出オチのような冒頭の画像である。
まさしく、二人の武将が、ちょうど首実検を行っているところ。首実検とは、討ち取った敵の首を持ち帰って、首が誰であるかを大将が検分する儀式である。
注目して頂きたいのは、右の男。
少し体を遠ざけて。扇子を盾のようにしながら、その首を見ている様子。この首を確認している男が、江戸幕府を築いた権現様こと「徳川家康」である。2回にわたる「大坂の陣」で、豊臣氏を滅亡させた人物だ。
そして、絵の中央下の方に少し目線を落として頂こう。
少し青ざめながら首だけとなっているこのお方。
名は「木村重成(きむらしげなり)」。
慶長20(1615)年、「大坂夏の陣」で討ち死にした、豊臣方の戦国武将である。
天下人となった徳川家康が「稀代の勇士」と感心して惜しんだ彼こそが、今回の主役。
戦国きってのイケメン武将と名高いが、それとは別に「武士」としての最期を徹底的に貫いた男としても有名だ。今回は、そんな木村重成の覚悟ある生き様をご紹介しよう。
徳川家康に血判を押し直させたってホント?
なんせ、イケメンだからなのか。
ありえないような逸話が、本物のように語り継がれている。
この手の命題には私も結論が出ない。イケメンだからそのような逸話が生まれるのか。それとも、逸話があってそれに惑わされてイケメンと錯覚するのか。いや、イケメンと錯覚するって。さすがにそれはないか。ないない。
さて、木村重成の出自だが、はっきりとしていない。
一説には、豊臣秀吉の重臣であった「木村重玆(しげこれ)」の子だとも。木村重玆は、秀吉の甥である「豊臣秀次(ひでつぐ)」の家老として、次期政権の中枢にいた人物。しかし、秀次に謀反の疑いがかけられた「秀次事件」で、連座して切腹を命じられたのであった。
当時、木村重玆には子がいたのだが。長男は共に連座で切腹、次男は3歳と幼かったために切腹を免れた。その次男こそが、木村重成だというのである。ちなみに、重玆の妻、重成からすれば母親になるのだが、彼女も助命されたという。
その母親が、のちに、秀吉の子である「秀頼(ひでより)」の乳母となる。この前提が事実ならば、木村重成と豊臣秀頼は、同じ乳で育った「乳兄弟」の間柄となることに。なお、助命された重成は秀頼の小姓として付き従い、共に成長する。

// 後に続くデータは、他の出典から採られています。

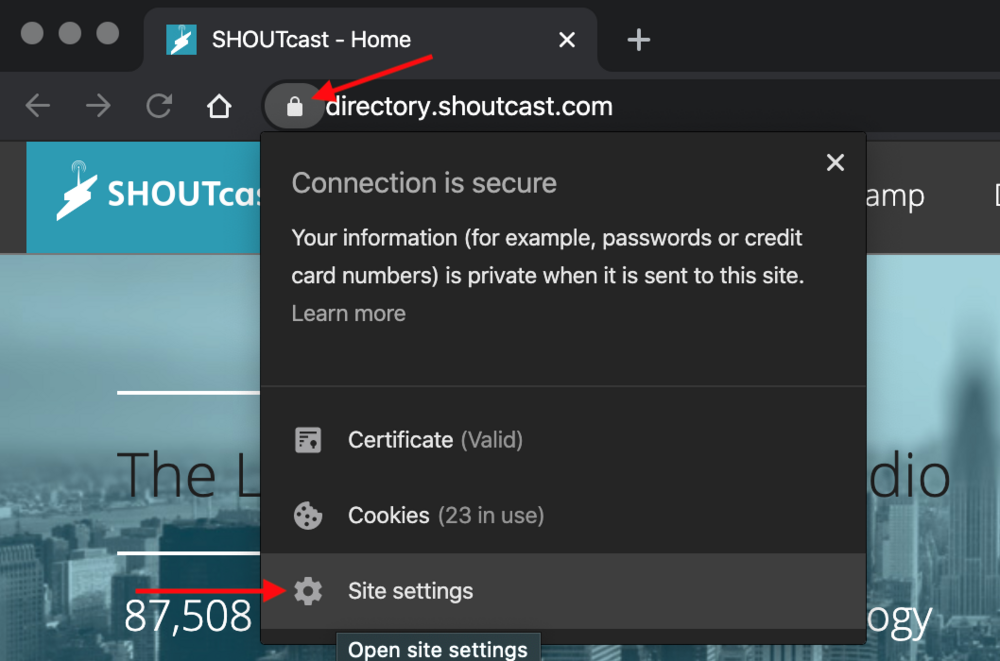Choose Site settings from the popup
The width and height of the screenshot is (1000, 661).
pyautogui.click(x=410, y=592)
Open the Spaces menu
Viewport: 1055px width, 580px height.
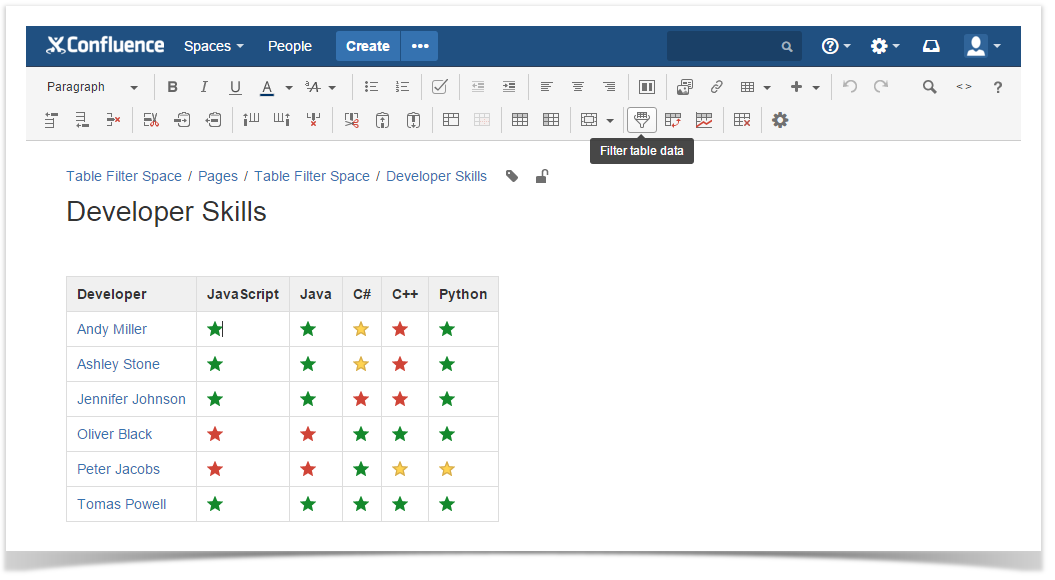point(213,46)
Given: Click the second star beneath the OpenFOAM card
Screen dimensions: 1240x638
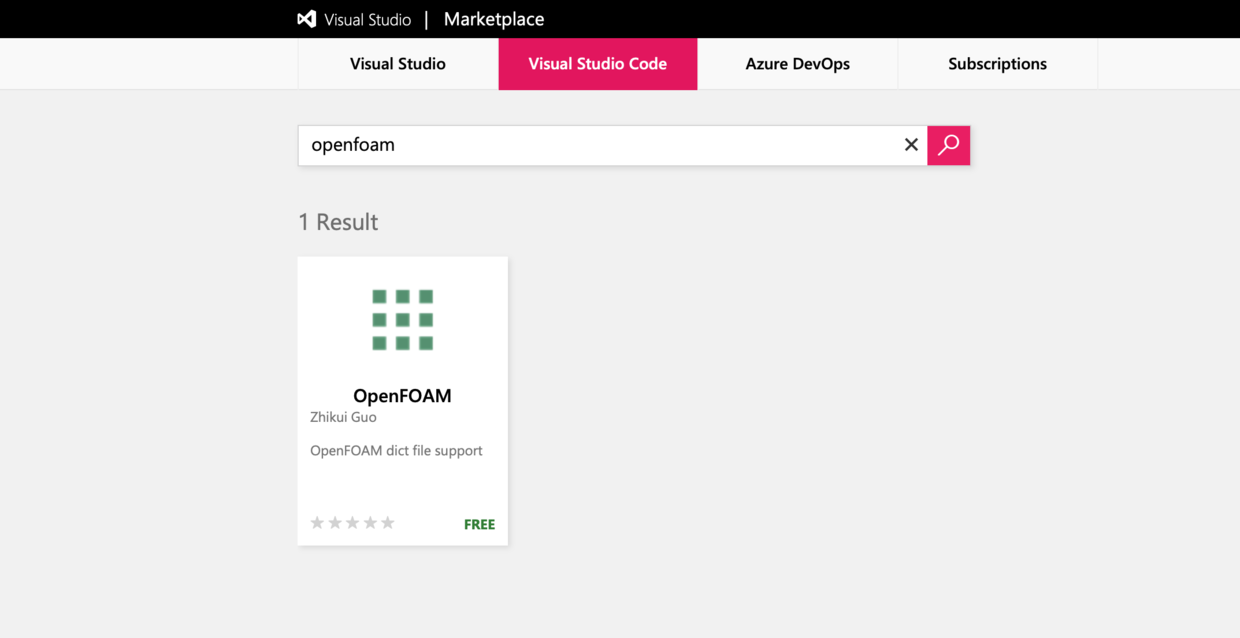Looking at the screenshot, I should point(335,522).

重成を実際に見た人物の回顧録では、背が高く、気品のある若武者だったとか。とにかく「美丈夫」であることに間違いはないようだ。容姿が目立つうえ、立ち居振る舞いも堂々としていたという。
だからなのか。
木村重成が、あの徳川家康をやり込めたという逸話が残っている。
ちょうど、徳川方と豊臣方が真正面から衝突した慶長19(1614)年の「大坂冬の陣」。家康は、力攻めから作戦を変更。豊臣方との和睦を選択する。

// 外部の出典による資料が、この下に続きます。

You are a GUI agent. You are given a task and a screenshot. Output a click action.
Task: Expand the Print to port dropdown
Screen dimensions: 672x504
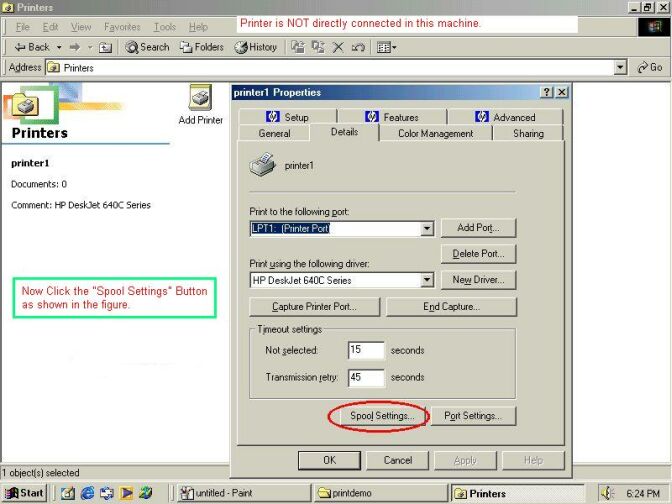[427, 228]
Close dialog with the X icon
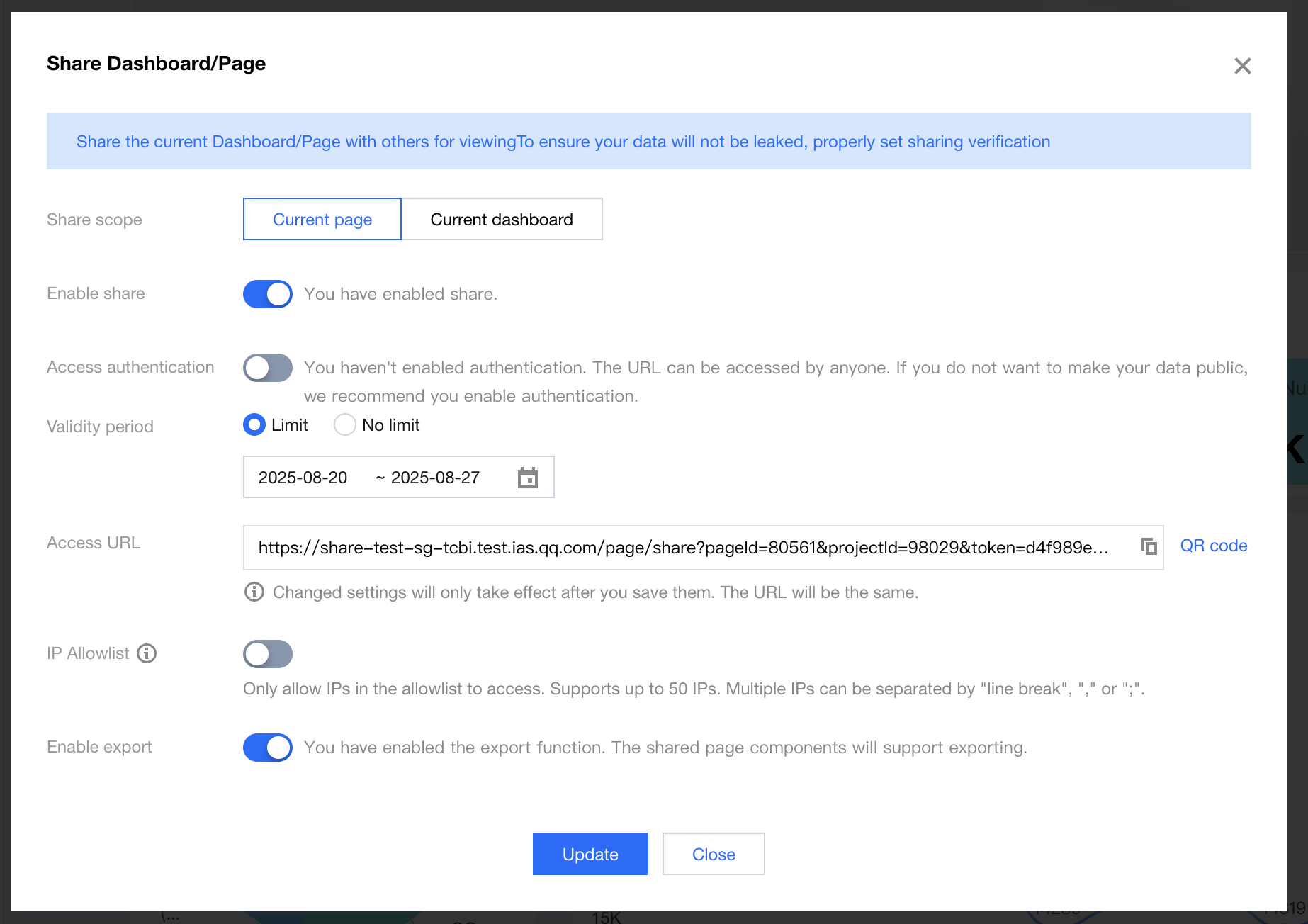 coord(1242,66)
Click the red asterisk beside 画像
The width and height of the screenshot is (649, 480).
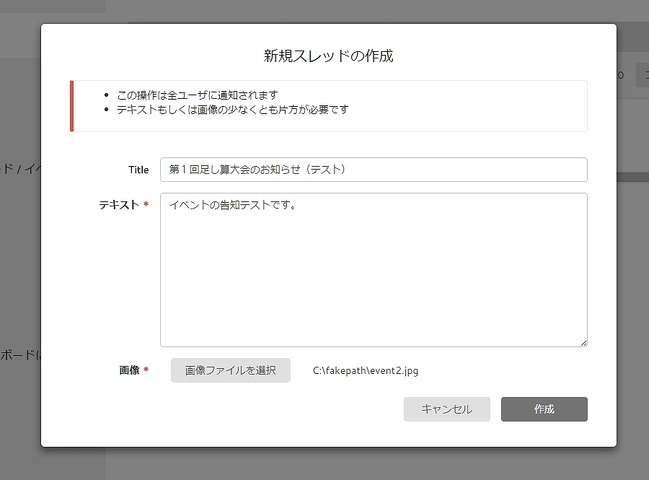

その際に、豊臣秀頼の正使として徳川方に出向いたのが、木村重成。徳川方との和睦の調印に際して、あの神君「徳川家康」に対して、物怖じせずに申し立てしたというのである。
その内容がコチラ。『慶長見聞書』より一部を抜粋しよう。
「家康公御前に召出され、長門守(木村重成)に御起請御渡し成られ候ところ、頂戴仕候て、拝見致し申上候は、『御血判、少しく薄く御座候』」
なんと、家康に、血判が薄いと指摘をし、再度の血判を求めたというのである。
ただ、真相はというと。
この逸話は、後世での創作といわれている。というのも、実際に誓書を受け取ったのは、2代将軍秀忠(ひでただ)からである。つまり、家康との接触はなく、指摘するチャンスなどなかったというワケである。
それでも、居合わせた徳川諸将らからは、感嘆の声が。その堂々とした木村重成の様子に驚いたというのである。

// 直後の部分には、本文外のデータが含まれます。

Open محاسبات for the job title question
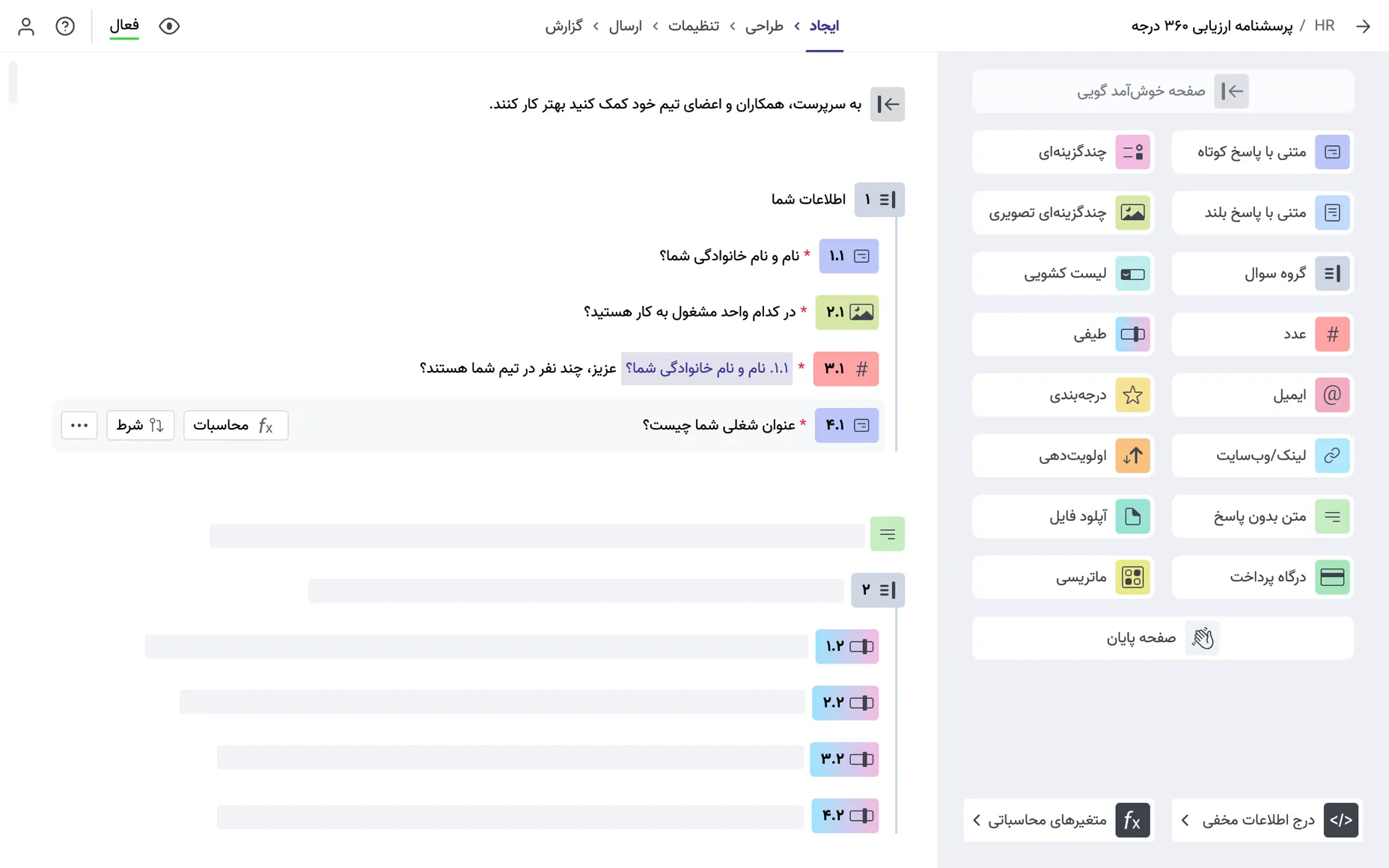The height and width of the screenshot is (868, 1389). [236, 425]
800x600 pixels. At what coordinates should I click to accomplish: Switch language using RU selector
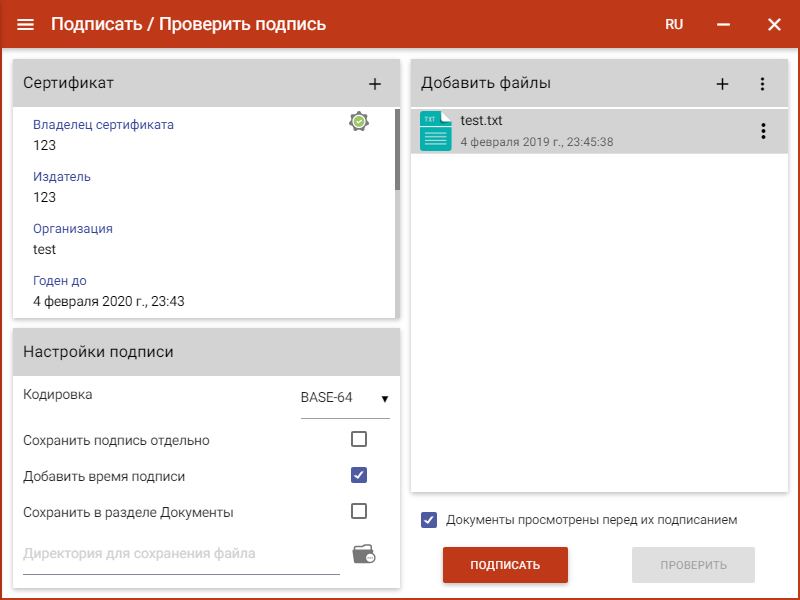tap(674, 24)
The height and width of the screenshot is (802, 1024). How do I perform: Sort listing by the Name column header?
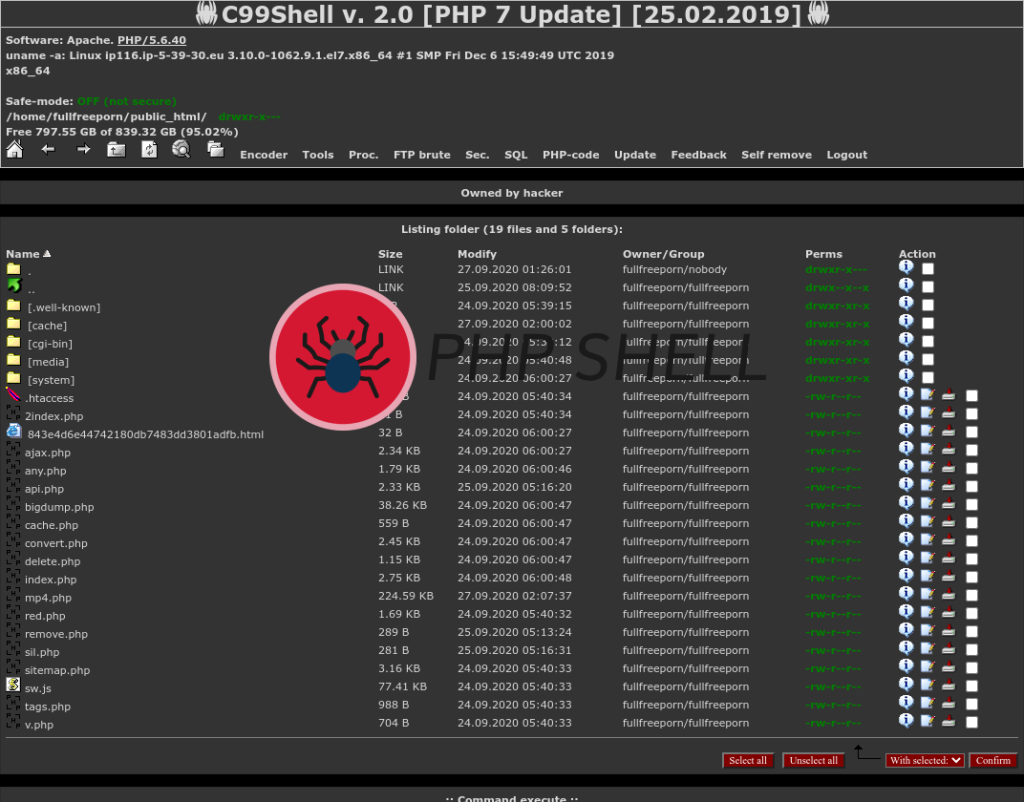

そんな感想が伝聞となって、後世で少しずつ微妙に変化した。そんなオチなのかもしれない。
大坂夏の陣で散るあっぱれな最期!
大坂冬の陣の講和では正使を務めるなど、大役を仰せつかった木村重成だが。じつは、この戦いが、彼の初陣だったという。
そもそも、豊臣恩顧の大名らが徳川家康に臣従したため、豊臣方の人材は枯渇。木村重成とて、若干22歳の若武者である。京都二条城で徳川家康との会見の際に、豊臣秀頼の傍に付き従っていたのも、これまでの武功が評価されてというワケではない。幼少の頃からの2人の関係性を考えれば、秀頼にとって数少ない信頼の置ける家臣だったゆえのこと。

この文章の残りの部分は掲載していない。